The economists stress that households receive a pretty hefty benefit from $600 billion in employer contributions to private insurance and $900 billion from publicly subsidized health programs.

Taking into account income from health insurance, households in the bottom decile will see income increase 7.2%. The second-lowest decile will see an increase of 5.3%.

For all others, income will decline by roughly 1% or less. Among the wealthiest, the decline is attributable to new payroll and investment taxes and larger Medicare copayments. Among the remaining middle-income brackets, Medicare Advantage enrollees (15% of those in Medicare) will see lower subsides under the law and some will forgo coverage and pay penalties, reducing their income.

Discounting the income from health insurance, nearly every income bracket will see a drop in cash income. One decile—the second-lowest—will see an income gain of 2.1%. That's because workers will drop employer-sponsored coverage for less-costly plans sold in the health insurance exchanges, explained Burtless, a senior fellow in economic studies at Brookings.

Some households will see salaries climb as workers exit employer-sponsored health plans for Medicaid or plans sold to individuals through newly created state health insurance exchanges, the economists estimate. The top 20% will see wages climb a marginal 0.1% for the same reason.

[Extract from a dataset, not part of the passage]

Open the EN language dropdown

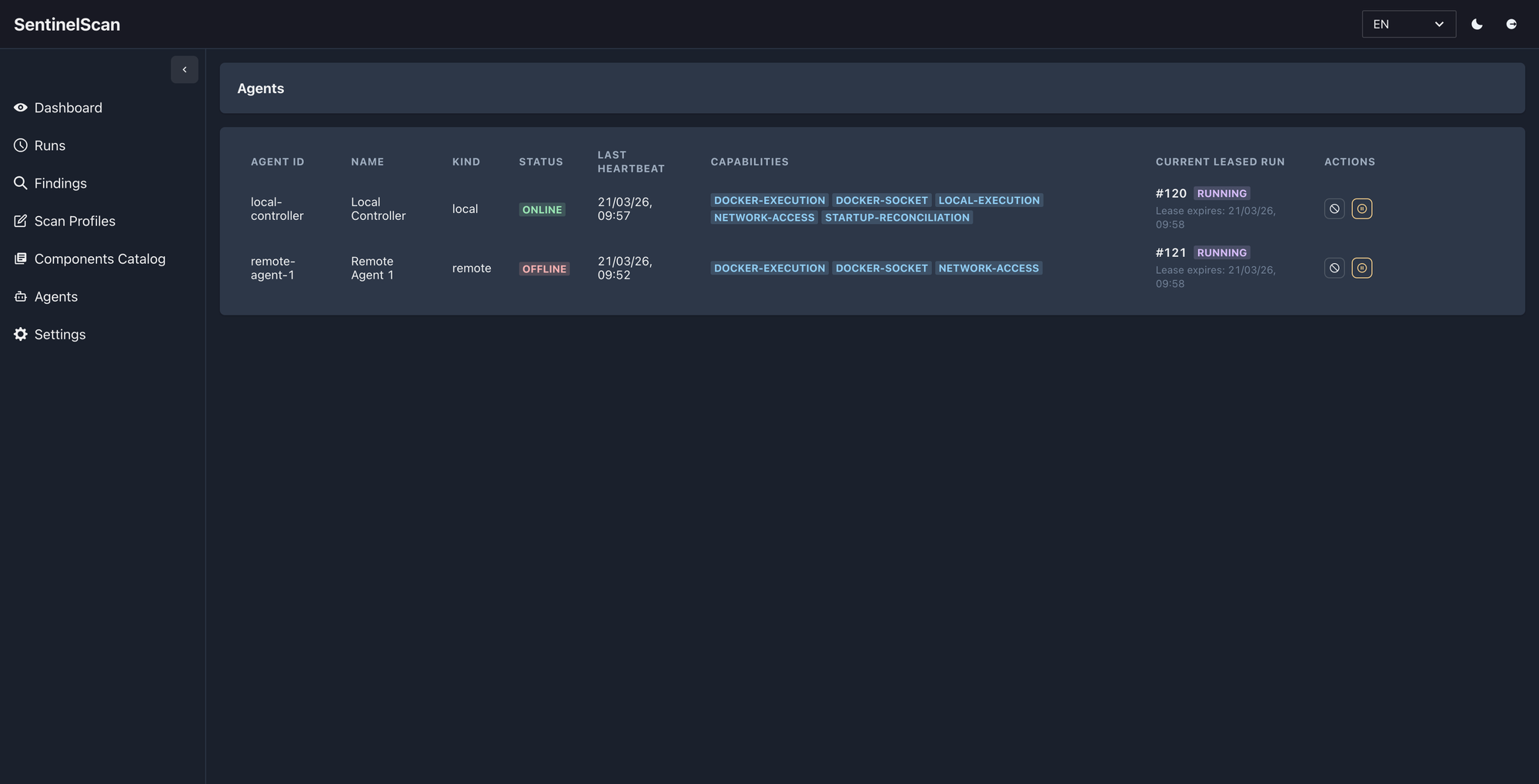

Others that gain health benefits from an employer in response to the individual mandate will see wages decline as employers offset higher benefit costs with a decrease in salary. That will drag down cash compensation for middle-income households and the poorest decile.

Burtless cautioned against using the cash-only measure, however. “The whole point of the Affordable Care Act is to influence the distribution of insurance in the population and make it more affordable to a cross-section of the public,” he said. “If you don't include the value of the insurance benefits in any way, you're missing almost all of that effect.”

Too much is uncertain to calculate the revenue implications for the law's coverage expansion, but household financial exposure to healthcare costs has been a factor in a recent decline in use of hospital care, said Lisa Martin, a hospital analyst for Moody's Investors Service.

The impact on healthcare spending depends on how employers and businesses respond to the new environment. Consumers who switch to exchange plans from employer-sponsored plans may be enticed by lower premiums with higher deductibles. Some companies have canceled plans for some employees (Target did for part-time workers last week) and instead offered to help them buy coverage in the exchanges.

“All of the sudden, a consumer is much more of a consumer because they're much more sensitive to the cost of healthcare,” Martin said.

ACO push goes country as long road lies ahead

As the marketplace continues to adopt new payment models that edge away from fee-for-service, a new American Medical Association survey underscores just how far the industry has to go. Private-market attempts to shift payment toward performance and away from fee-for-service continue to sprout up across the United States. Nine new rural accountable care organizations in Indiana, Michigan and California launched this week as part of the National Rural ACO effort, Modern Healthcare's Beth Kutscher reported.

The Affordable Care Act includes tests of accountable care under Medicare and private health plans have followed suit. Accountable care seeks to promote quality and cost-effective care by linking potential financial gains and losses to performance on quality measures and cost control. Despite the interest, doctors continue to be paid by volume, the AMA reported this week. For one-third of doctors, productivity is the most important factor in compensation, Modern Healthcare's Andis Robeznieks reported.

(This article has been updated to correct Lisa Martin's name.)